Swift Error Handling
Programs encounter problems — a file might not exist, a network call might fail, or a user might enter invalid data. Swift's error handling system gives you a structured way to detect these problems, communicate them clearly, and recover gracefully.
The Vending Machine Analogy
┌──────────────────────────────────────────────────┐
│ Buying a snack from a vending machine │
│ │
│ Possible failures: │
│ ❌ Item out of stock │
│ ❌ Not enough coins inserted │
│ ❌ Machine out of change │
│ │
│ Each failure has a name and a cause. │
│ The machine reports WHY it failed — │
│ not just that something went wrong. │
└──────────────────────────────────────────────────┘
Step 1 – Define Error Types
enum VendingError: Error {
case outOfStock
case insufficientFunds(needed: Double)
case invalidSelection
}
Errors in Swift conform to the Error protocol. Using an enum gives every error a specific, descriptive name. Associated values let you attach extra information, like the amount still needed.

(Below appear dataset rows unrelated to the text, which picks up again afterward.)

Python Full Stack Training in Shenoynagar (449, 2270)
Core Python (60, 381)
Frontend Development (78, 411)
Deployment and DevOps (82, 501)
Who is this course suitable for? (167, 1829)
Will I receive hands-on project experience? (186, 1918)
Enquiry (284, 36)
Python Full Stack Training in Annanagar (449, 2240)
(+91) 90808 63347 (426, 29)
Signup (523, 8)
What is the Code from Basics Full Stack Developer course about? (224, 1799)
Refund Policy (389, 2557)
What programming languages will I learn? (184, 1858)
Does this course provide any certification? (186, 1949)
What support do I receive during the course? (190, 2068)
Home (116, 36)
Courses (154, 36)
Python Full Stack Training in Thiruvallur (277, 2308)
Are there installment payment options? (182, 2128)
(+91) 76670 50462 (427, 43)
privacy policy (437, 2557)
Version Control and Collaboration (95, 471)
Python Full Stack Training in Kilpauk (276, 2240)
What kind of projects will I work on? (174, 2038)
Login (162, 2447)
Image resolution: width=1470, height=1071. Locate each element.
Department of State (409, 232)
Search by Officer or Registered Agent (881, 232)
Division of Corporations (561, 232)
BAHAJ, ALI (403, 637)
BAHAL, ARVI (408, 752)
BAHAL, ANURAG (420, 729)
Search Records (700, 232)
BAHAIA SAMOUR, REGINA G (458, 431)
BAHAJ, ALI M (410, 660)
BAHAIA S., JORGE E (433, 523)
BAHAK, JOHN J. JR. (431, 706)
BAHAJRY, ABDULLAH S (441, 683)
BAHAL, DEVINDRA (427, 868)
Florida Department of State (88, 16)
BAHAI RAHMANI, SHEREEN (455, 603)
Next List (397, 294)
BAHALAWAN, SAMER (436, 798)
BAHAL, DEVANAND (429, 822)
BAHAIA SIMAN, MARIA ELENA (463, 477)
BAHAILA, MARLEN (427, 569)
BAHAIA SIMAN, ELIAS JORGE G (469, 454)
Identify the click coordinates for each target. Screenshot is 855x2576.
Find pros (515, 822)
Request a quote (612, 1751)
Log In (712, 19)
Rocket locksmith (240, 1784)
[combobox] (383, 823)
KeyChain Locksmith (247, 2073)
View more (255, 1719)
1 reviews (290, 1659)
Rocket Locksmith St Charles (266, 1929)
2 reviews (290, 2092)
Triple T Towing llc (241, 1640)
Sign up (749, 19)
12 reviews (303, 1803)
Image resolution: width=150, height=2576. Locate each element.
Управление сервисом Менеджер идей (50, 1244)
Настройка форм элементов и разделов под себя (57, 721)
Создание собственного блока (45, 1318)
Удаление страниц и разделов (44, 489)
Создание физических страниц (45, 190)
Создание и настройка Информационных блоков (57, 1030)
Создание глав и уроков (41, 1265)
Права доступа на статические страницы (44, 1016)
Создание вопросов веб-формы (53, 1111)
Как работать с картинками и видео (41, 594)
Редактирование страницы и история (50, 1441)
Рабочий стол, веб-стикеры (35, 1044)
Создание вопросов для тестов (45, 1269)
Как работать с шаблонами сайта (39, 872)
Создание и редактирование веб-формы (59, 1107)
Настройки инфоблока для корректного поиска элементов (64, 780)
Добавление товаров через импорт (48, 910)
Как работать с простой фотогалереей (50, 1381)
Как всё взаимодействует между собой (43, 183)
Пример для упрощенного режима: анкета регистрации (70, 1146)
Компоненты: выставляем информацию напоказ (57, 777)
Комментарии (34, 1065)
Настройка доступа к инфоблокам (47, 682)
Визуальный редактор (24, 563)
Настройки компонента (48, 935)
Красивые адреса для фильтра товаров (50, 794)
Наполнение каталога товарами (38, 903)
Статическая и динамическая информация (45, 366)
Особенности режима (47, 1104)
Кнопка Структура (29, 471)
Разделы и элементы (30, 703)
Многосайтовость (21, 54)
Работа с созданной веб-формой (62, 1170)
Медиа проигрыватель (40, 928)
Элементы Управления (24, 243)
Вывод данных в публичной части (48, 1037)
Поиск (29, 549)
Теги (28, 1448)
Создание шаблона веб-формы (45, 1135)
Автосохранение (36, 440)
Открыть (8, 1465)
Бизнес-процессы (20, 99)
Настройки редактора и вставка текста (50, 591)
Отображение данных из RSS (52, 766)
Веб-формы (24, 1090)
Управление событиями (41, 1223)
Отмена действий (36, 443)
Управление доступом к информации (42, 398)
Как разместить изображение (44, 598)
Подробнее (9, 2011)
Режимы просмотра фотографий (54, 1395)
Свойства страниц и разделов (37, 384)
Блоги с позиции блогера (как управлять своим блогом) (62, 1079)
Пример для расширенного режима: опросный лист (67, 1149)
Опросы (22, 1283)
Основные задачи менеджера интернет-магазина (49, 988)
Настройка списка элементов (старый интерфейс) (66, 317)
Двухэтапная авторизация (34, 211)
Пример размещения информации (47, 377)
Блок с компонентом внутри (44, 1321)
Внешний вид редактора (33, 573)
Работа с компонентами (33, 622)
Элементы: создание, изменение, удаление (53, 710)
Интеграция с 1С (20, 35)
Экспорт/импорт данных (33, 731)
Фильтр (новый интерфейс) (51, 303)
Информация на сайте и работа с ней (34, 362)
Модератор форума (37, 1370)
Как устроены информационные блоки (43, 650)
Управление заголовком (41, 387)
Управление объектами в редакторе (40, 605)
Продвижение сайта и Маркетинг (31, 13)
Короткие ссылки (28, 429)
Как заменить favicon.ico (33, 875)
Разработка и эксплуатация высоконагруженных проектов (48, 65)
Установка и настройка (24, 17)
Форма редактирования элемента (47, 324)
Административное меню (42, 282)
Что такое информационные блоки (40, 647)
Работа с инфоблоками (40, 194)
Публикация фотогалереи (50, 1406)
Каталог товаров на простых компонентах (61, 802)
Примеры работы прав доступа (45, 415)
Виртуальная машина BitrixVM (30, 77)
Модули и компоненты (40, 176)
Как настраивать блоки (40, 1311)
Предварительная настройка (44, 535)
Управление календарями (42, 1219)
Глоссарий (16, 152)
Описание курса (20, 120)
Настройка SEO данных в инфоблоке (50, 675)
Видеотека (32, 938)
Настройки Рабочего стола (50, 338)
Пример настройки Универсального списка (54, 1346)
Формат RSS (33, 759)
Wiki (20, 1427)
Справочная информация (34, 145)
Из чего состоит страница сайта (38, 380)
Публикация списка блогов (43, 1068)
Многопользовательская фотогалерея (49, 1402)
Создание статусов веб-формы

Step 2 – Throwing Functions
func buySnack(item: String, paid: Double) throws -> String {
let price = 25.0
guard item == "Chips" else {
throw VendingError.invalidSelection
}
guard paid >= price else {
throw VendingError.insufficientFunds(needed: price - paid)
}
return "Here is your \(item)!"
}
The throws keyword in the function signature signals that this function might fail. The throw keyword sends an error to the caller instead of returning a normal value.
Step 3 – Catching Errors with do-try-catch
do {
let result = try buySnack(item: "Chips", paid: 10.0)
print(result)
} catch VendingError.insufficientFunds(let needed) {
print("Insert ₹\(needed) more.")
} catch VendingError.invalidSelection {
print("Item not available.")
} catch VendingError.outOfStock {
print("Item is sold out.")
} catch {
print("Unexpected error: \(error)")
}
// Insert ₹15.0 more.
Error Flow Diagram
┌──────────────────────────────────────────────────────┐
│ try buySnack(item: "Chips", paid: 10.0) │
│ │ │
│ paid < price? │
│ │ │
│ YES → throw insufficientFunds(15.0) │
│ │ │
│ catch VendingError.insufficientFunds(let n) │
│ │ │
│ print("Insert ₹15.0 more.") │
└──────────────────────────────────────────────────────┘
try? – Convert Error to Optional
let result = try? buySnack(item: "Soda", paid: 30.0)
print(result ?? "Purchase failed") // Purchase failed
try? calls a throwing function and returns nil if it throws. Use it when you do not need to know which error occurred — just whether it succeeded.
try! – Force Try (Avoid in Production)
let result = try! buySnack(item: "Chips", paid: 50.0)
print(result) // Here is your Chips!
try! crashes the app if an error is thrown. Only use it when you are absolutely certain the function will not fail — typically in tests or playground experiments.
Rethrowing Functions
func performAction(_ action: () throws -> Void) rethrows {
try action()
}
try performAction {
throw VendingError.outOfStock
}
A rethrows function only throws when the closure it receives also throws. If the closure is non-throwing, the function behaves as non-throwing too.
defer – Always Run Cleanup Code
func readFile(name: String) throws {
print("Opening file")
defer {
print("Closing file") // runs no matter what
}
guard name == "data.txt" else {
throw VendingError.invalidSelection
}
print("Reading file contents")
}
try? readFile(name: "other.txt")
// Opening file
// Closing file
defer schedules code to run when the current scope exits — whether it exits normally or through an error. It is perfect for cleanup tasks like closing files or releasing resources.